Dan sehelai daun jatuh di pundakku, menggodaku untuk meraihnya. Kuamati pucuknya di jemariku. Meski bentuk bulan sabitnya sudah tak asing lagi, namun warna kuning semburat hijaunya menarik perhatianku. Masih terlalu muda untuk jatuh terserak. Seperti dirimu yang kini juga terasing. Terasing dalam penjara yang kau pilih. Meninggalkanku dalam sahara kepedihan.

Pedih setiap kali melihat daun akasia jatuh berguguran karena akasia adalah cintamu. Seperti yang pernah kau katakan padaku.

“Kau juga menyukainya?” tanyamu mengejutkanku saat itu.

Kau tiba-tiba muncul, ketika aku sedang terbius oleh indahnya bunga-bunga akasia yang kuning menyejukkan. Aku berpaling padamu, masih sama terbiusnya oleh sosok tampanmu.

Pertama kalinya kudengar suaramu begitu dekat. Tak ada lagi bingkai jendela yang menghalangi. Hanya pagar perdu yang memisahkan kita, namun itu tidaklah berarti. Kita berada di tempat yang sama kini, di bawah pohon akasia, di samping rumahku, juga di samping rumah kontrakanmu, menjadi penyekat halaman kita.

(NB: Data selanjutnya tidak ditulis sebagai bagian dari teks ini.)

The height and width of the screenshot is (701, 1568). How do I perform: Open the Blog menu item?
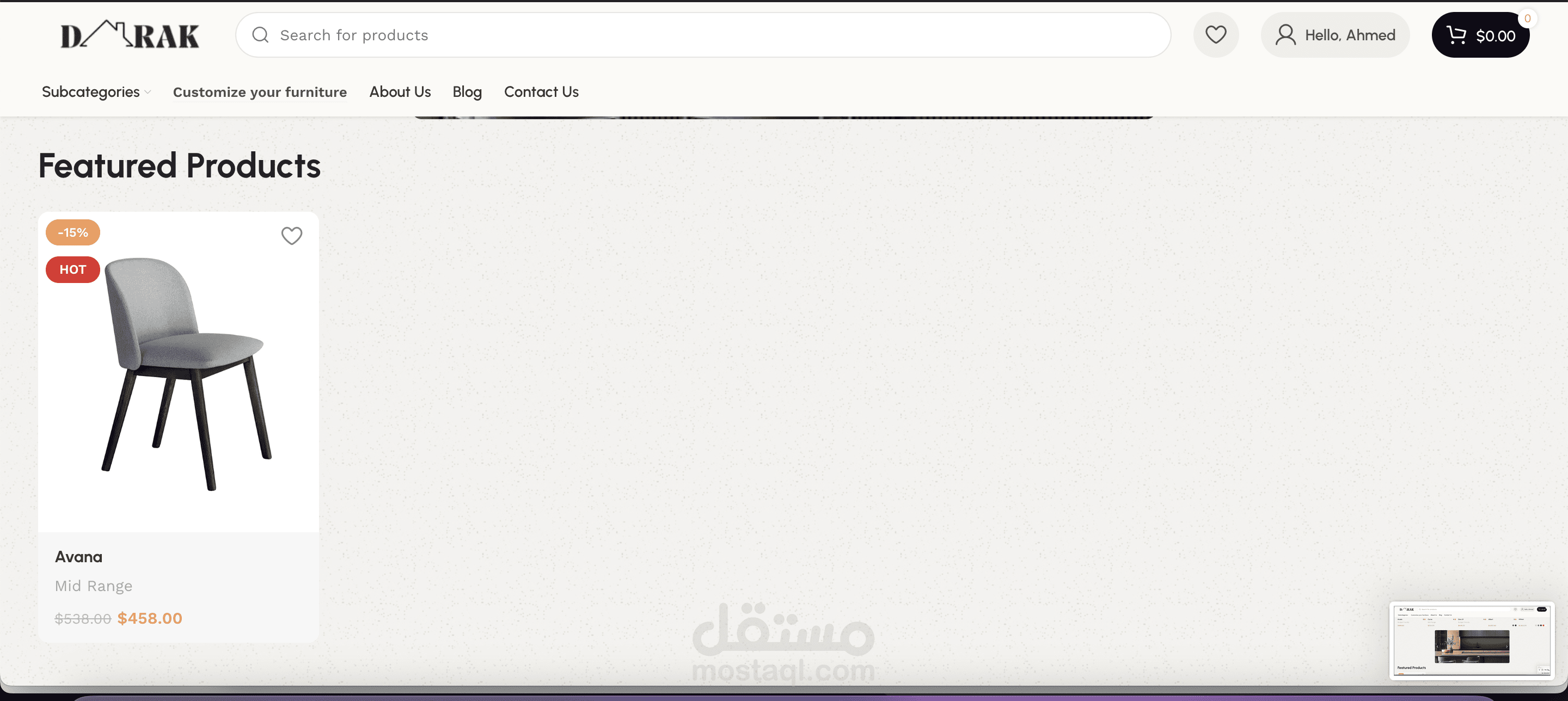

Melihatku hanya terpaku, kau melanjutkan ucapanmu, “ternyata kau jauh lebih cantik daripada yang biasa kulihat dari balik jendela” ucapmu dengan senyuman tipis. Kata-kata itu seolah menamparku. Ternyata kau tahu bahwa selama ini aku selalu mengamatimu dari jendela kamarku. Aku tersipu, lebih-lebih dengan kata cantik darimu. Walau kutahu itu hanya basa-basi, namun tak urung jua membuat pipiku merona.

“Hm, aku cuma heran, kenapa pohon sekering akasia ini bisa menghasilkan bunga yang begitu indah,” kataku mengalihkan pembicaraan, menutupi alasan yang sebenarnya bahwa aku penasaran, apa yang menarik dari pohon ini sehingga orang sedingin dirimu setiap hari menyempatkan diri untuk mengamatinya atau sekedar menoleh padanya. Ya, selama ini sikapmu terlalu dingin. Tak pernah kulihat ada senyum di bibirmu. Tak pernah pula kau sapa orang di sekitarmu. Kau selalu larut dalam duniamu, yang gerbangnya tertutup rapat.

“Akasia adalah pohon yang tegar dalam cuaca apapun. Saat hujan, dia melebatkan daunnya. Dan ketika terik mentari membakar, daun-daunnya gugur untuk membentuk rangkaian bunga.” katamu, lalu mendongak mengamati bunga akasia yang sedang bermekaran.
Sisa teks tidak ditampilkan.